** begin Material provided **

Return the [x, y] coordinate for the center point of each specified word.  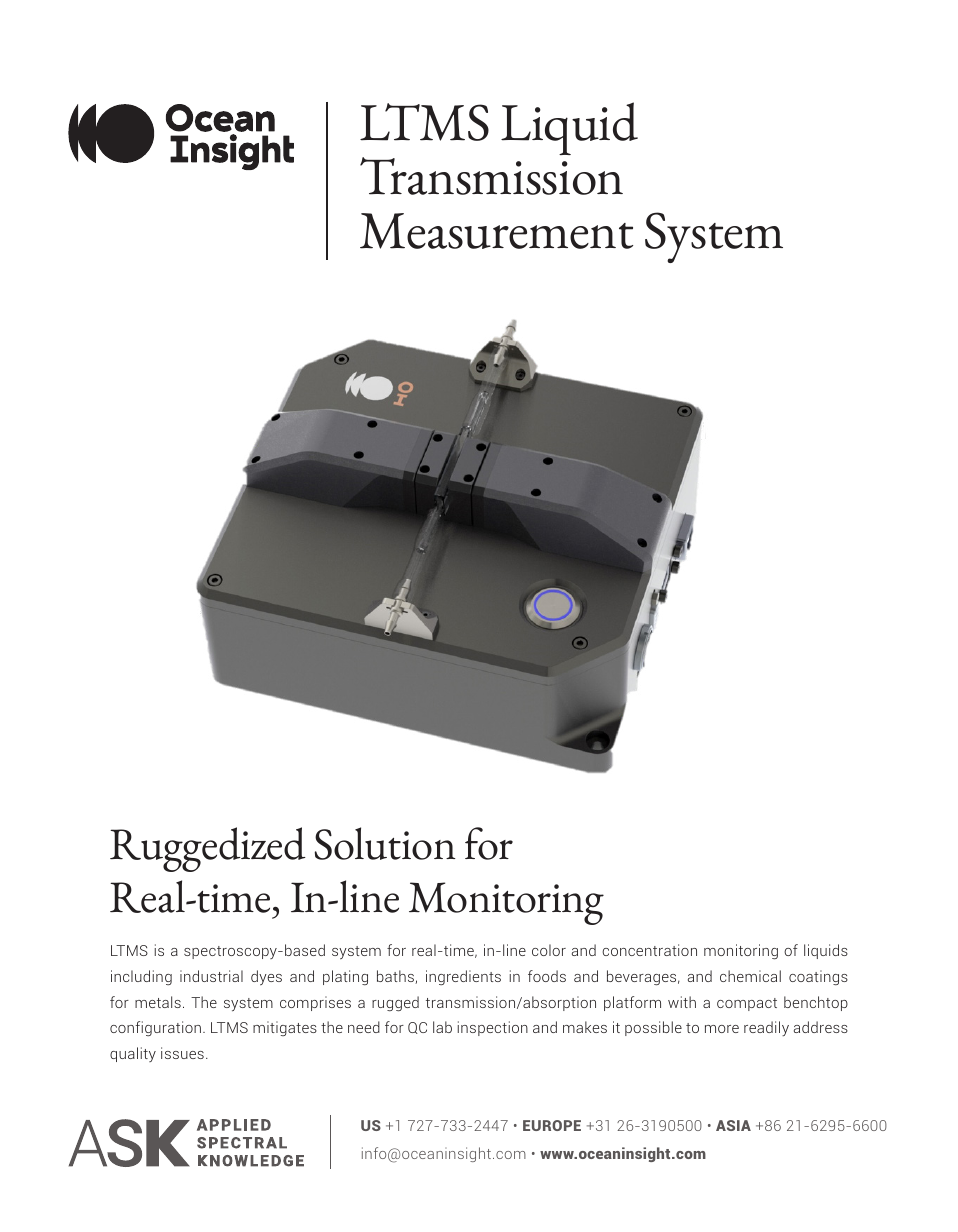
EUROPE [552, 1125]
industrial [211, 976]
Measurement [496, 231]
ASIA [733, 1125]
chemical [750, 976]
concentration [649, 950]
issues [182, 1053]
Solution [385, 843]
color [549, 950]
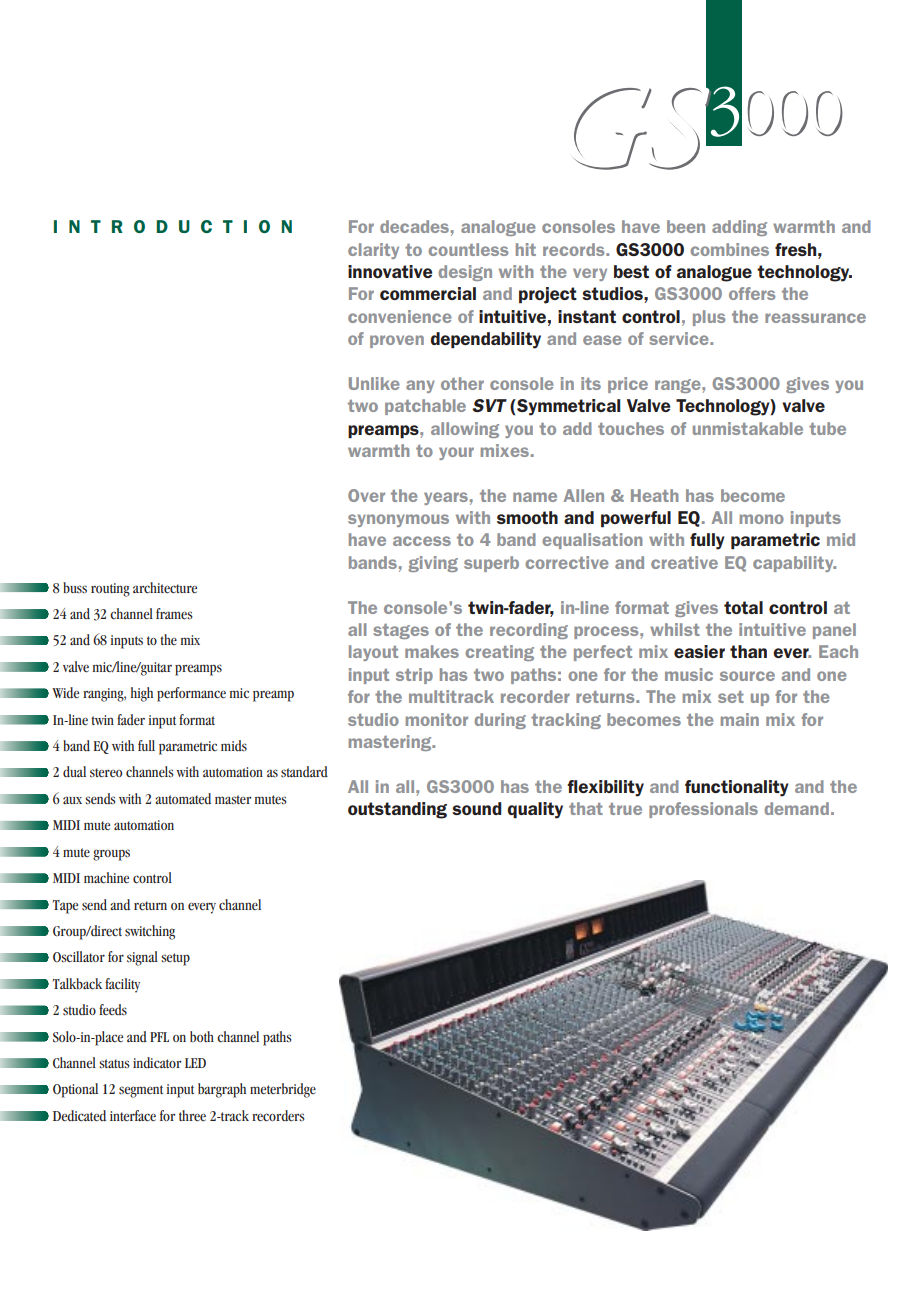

** end Material provided **

• **Stated problem**:
Update the lines above by replacing "center point" with "midpoint" and leaving everything else unchanged. Omit the pictures from your output.

• **Exercise output**:
Return the [x, y] coordinate for the midpoint of each specified word.  
EUROPE [552, 1125]
industrial [211, 976]
Measurement [496, 231]
ASIA [733, 1125]
chemical [750, 976]
concentration [649, 950]
issues [182, 1053]
Solution [385, 843]
color [549, 950]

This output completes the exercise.